Today’s (Wednesday) Bangor Daily News has a full-page ad touting the new Bachelor of Science degree in Cybersecurity.. The University of Maine at Augusta is the apparent home campus for this degree, but Augusta is only one part of “a partnership between UMA, UMFK (Fort Kent), U.Maine, and USM (Southern Maine).” EVEN A CUTTING-EDGE HIGH-TECH PROGRAM SHOULD USE PROPER ENGLISH: THREE OR MORE ITEMS AS HERE USE “AMONG,” NOT “BETWEEN.”
As a member of the University of Maine Faculty Senate, I recall preliminary discussions last spring from the System urging swift approval of this degree by each of the participating campuses. Serious questions were raised about the urgency, where other, less sexy degree programs ordinarily take quite a while to go through the appropriate committees, the Senate, and the campus administration. I asked if there was any rough idea as to how many students might enroll, and no one knew.
We were repeatedly told that the U.Maine System was the only public higher ed system to have been approved to create this degree by the relevant federal government agencies. Two cheers for democracy, as the British writer E.M. Forster once wrote in a different context.
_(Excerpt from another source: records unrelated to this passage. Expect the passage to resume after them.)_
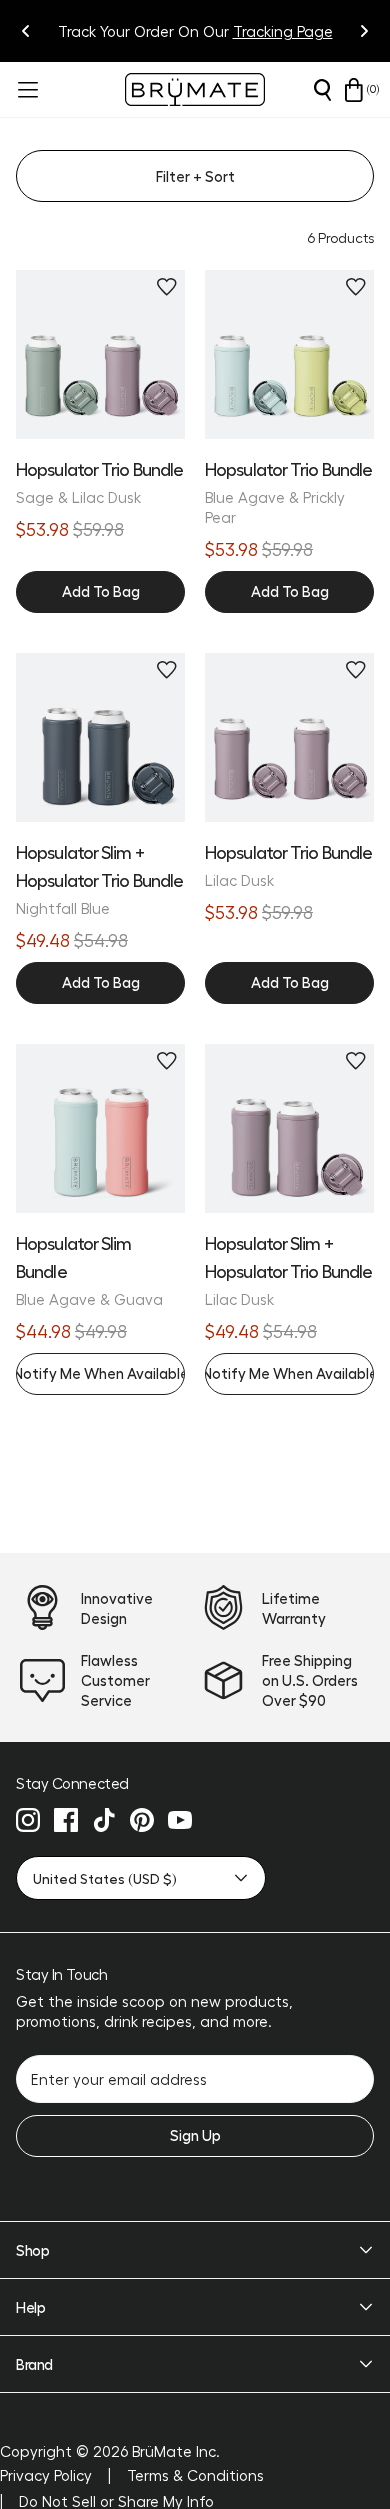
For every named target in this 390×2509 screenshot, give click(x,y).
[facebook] (66, 1820)
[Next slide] (364, 31)
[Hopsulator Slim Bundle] (100, 1128)
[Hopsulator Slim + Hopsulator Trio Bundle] (100, 737)
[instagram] (28, 1820)
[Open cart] (354, 90)
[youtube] (180, 1820)
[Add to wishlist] (167, 287)
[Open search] (322, 90)
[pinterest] (142, 1820)
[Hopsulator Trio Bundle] (100, 354)
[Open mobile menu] (26, 90)
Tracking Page (283, 31)
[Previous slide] (26, 31)
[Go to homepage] (195, 89)
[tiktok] (104, 1820)
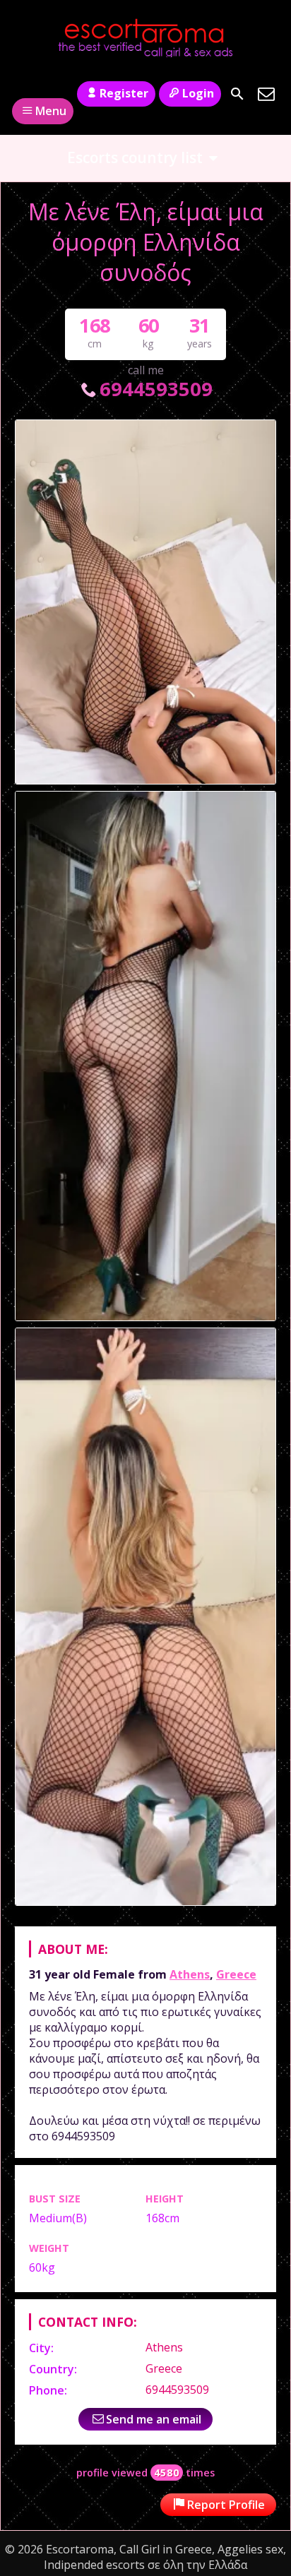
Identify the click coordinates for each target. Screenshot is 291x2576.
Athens (190, 1974)
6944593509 (156, 389)
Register (124, 93)
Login (198, 93)
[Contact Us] (266, 94)
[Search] (237, 94)
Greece (236, 1974)
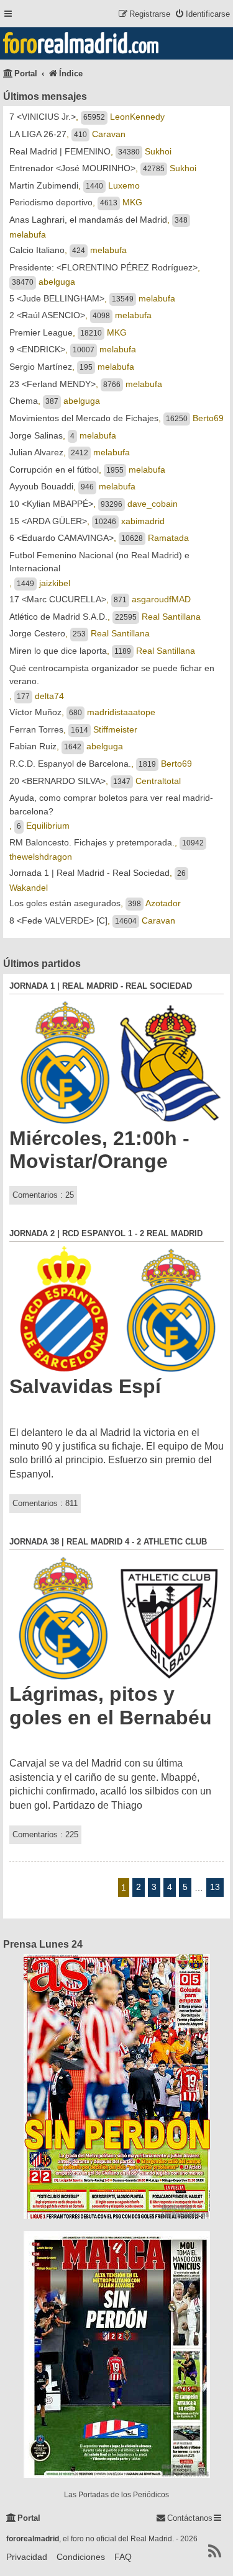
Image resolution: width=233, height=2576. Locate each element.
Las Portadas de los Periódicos (116, 2494)
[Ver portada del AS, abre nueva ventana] (116, 2086)
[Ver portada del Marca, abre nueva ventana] (116, 2354)
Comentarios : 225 (45, 1834)
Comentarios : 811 (45, 1503)
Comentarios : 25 (43, 1195)
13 (215, 1887)
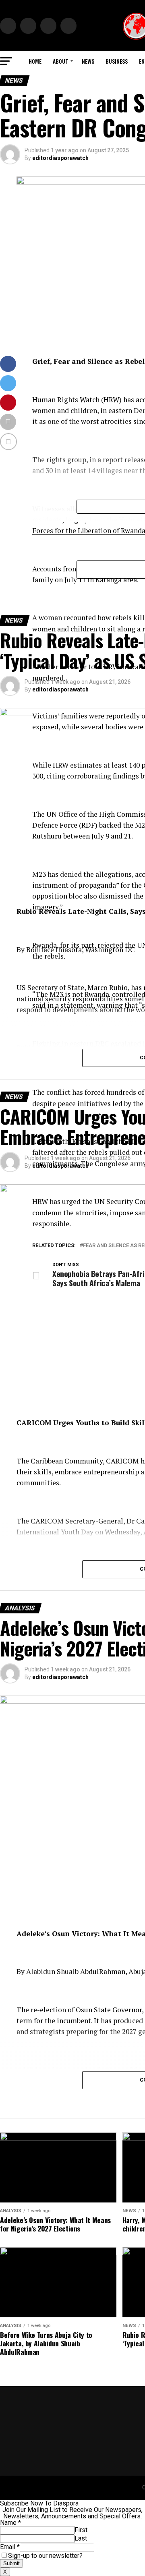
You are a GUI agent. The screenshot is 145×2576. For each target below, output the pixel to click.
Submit (11, 2563)
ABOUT (60, 61)
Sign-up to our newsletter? (45, 2555)
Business (117, 61)
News (88, 61)
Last (81, 2538)
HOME (35, 61)
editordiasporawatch (60, 158)
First (81, 2530)
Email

As has been widely publicized in the past year, the University of Maine System is being transformed into “One University” with each of the seven campuses equal to the others, regardless of their rather varying size of student body, faculty, and staff, their enormous range of facilities, and their extremely different missions. The decades-old identification of Orono as the flagship campus is being attacked ever more as arrogant and elitist. Indeed, several members of the System Board of Trustees have led the charge to put Orono in its place as no more important than, say Fort Kent or Machias. As I’ve noted before, try that kind of dumbing down at, say, the University of Connecticut in Storrs or the University of Illinois at Urbana-Champaign or the University of Michigan at Ann Arbor. You will be regarded as a fool, or worse. But we do things differently in public higher ed in the great state of Maine.
Part of this One University transformation is the ongoing effort to avoid duplication of courses and perhaps programs across the seven campuses. History was one of the seven units chosen to begin this process. Not all of the seven campuses even have separate History Departments, and only Orono offers graduate (MA and Ph.D.) degrees. Some historians want primarily online offerings, where Orono and Farmington want to continue mostly conventional face-to-face courses.
Nothing has been decided, and it is certainly worthwhile for the System’s historians, among others, to discuss these matters, so long as the powers that be don’t intervene and impose their will, as many believe is the real agenda.
The System’s multi-campus initiative regarding existing courses and programs is why the Cybersecurity crusade may provide a glimpse as to things to come. Its “holistic approach to cybersecurity education” and its choice of “completely online” courses or “a combination of live online and ITV classes” may be the de facto template for the future of the University of Maine System overall.